**THE PROBLEM:**
Copy out the items from the line containing "Given: Open the Menu in top panel" through the end, word for word, and omit the pictures from your answer.

**THE INPUT:**

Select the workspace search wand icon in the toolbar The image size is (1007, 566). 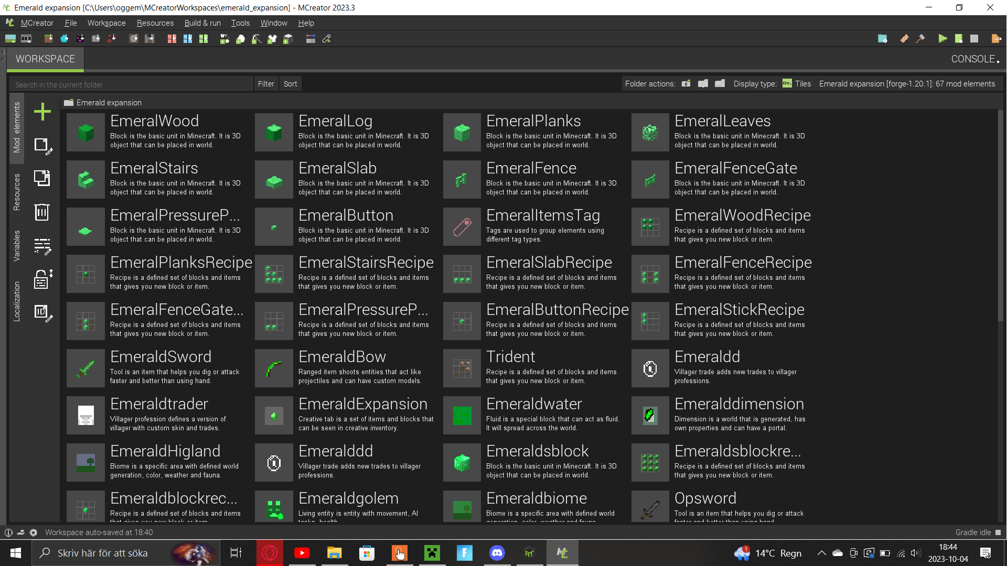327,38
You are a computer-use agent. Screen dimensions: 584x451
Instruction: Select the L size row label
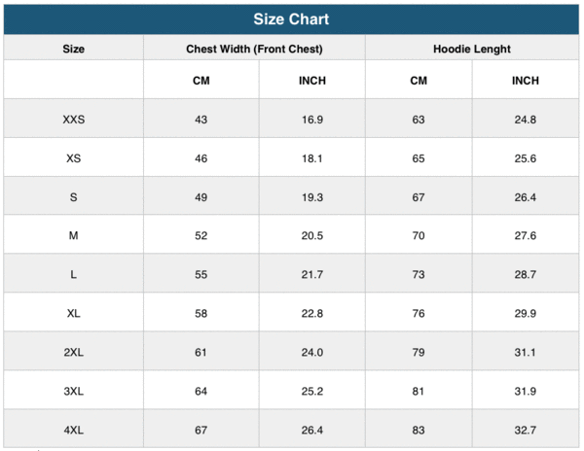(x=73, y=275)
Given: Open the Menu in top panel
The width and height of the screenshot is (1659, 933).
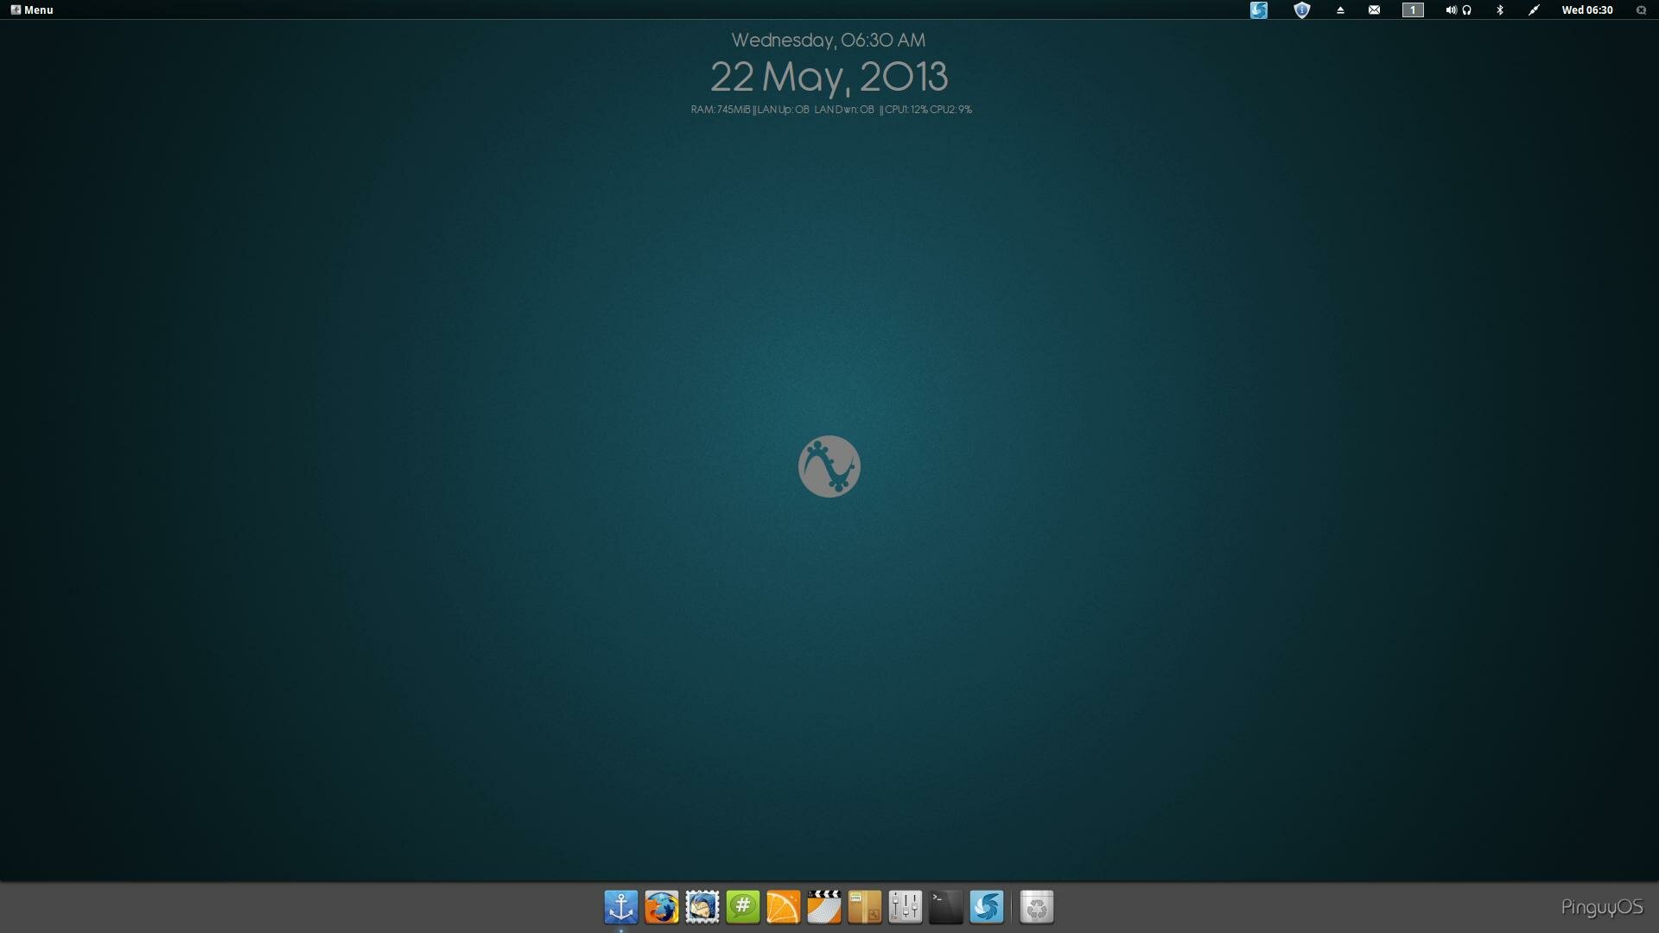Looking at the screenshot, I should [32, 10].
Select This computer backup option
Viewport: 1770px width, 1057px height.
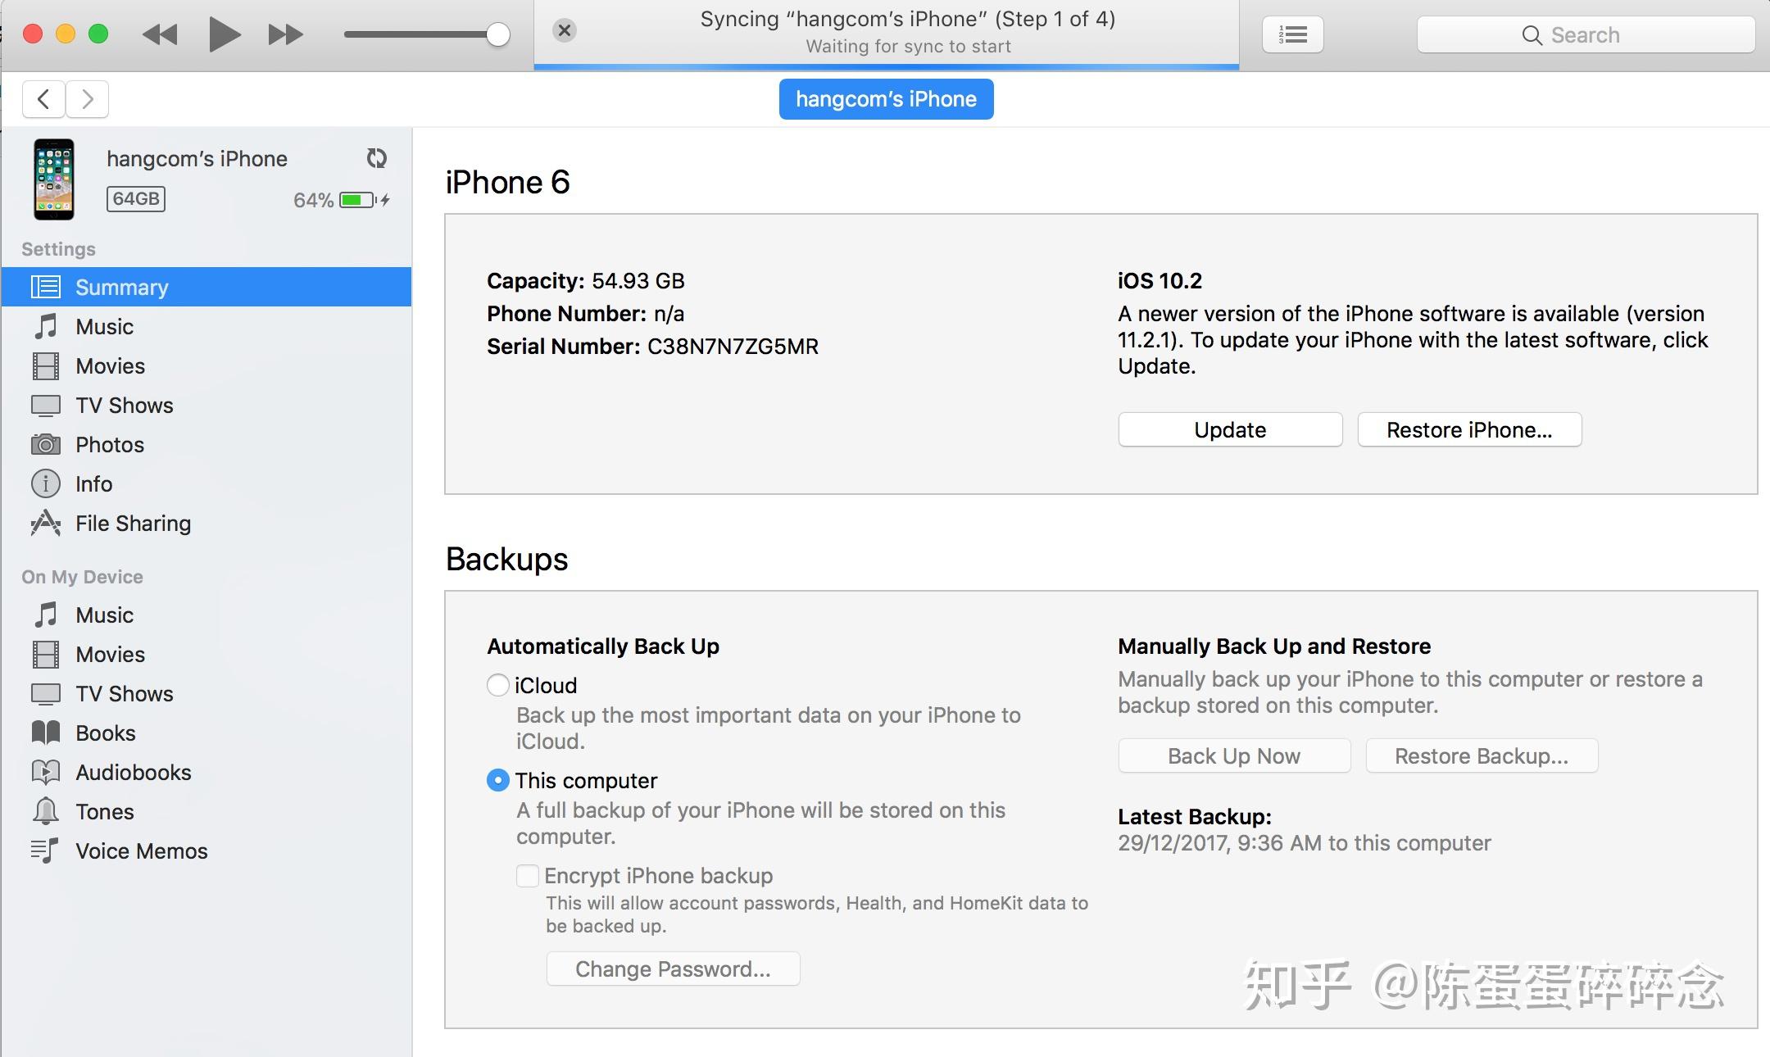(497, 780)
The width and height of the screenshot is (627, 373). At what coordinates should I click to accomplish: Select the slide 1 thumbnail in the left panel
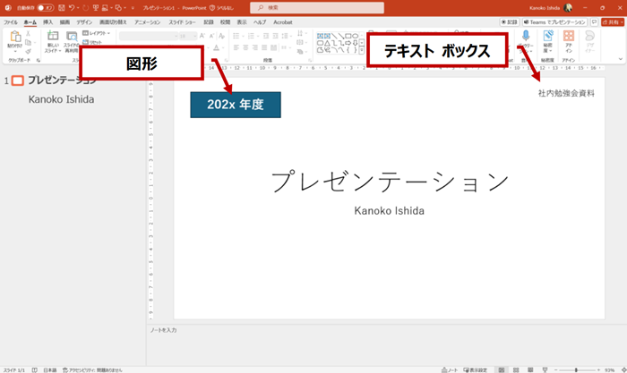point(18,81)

**THE SOLUTION:**
Given: Open the Menu in top panel
The width and height of the screenshot is (1659, 933).
Looking at the screenshot, I should [32, 10].
Select This computer backup option
Viewport: 1770px width, 1057px height.
(497, 780)
The width and height of the screenshot is (627, 373). At what coordinates should I click to accomplish: Select the slide 1 thumbnail in the left panel
point(18,81)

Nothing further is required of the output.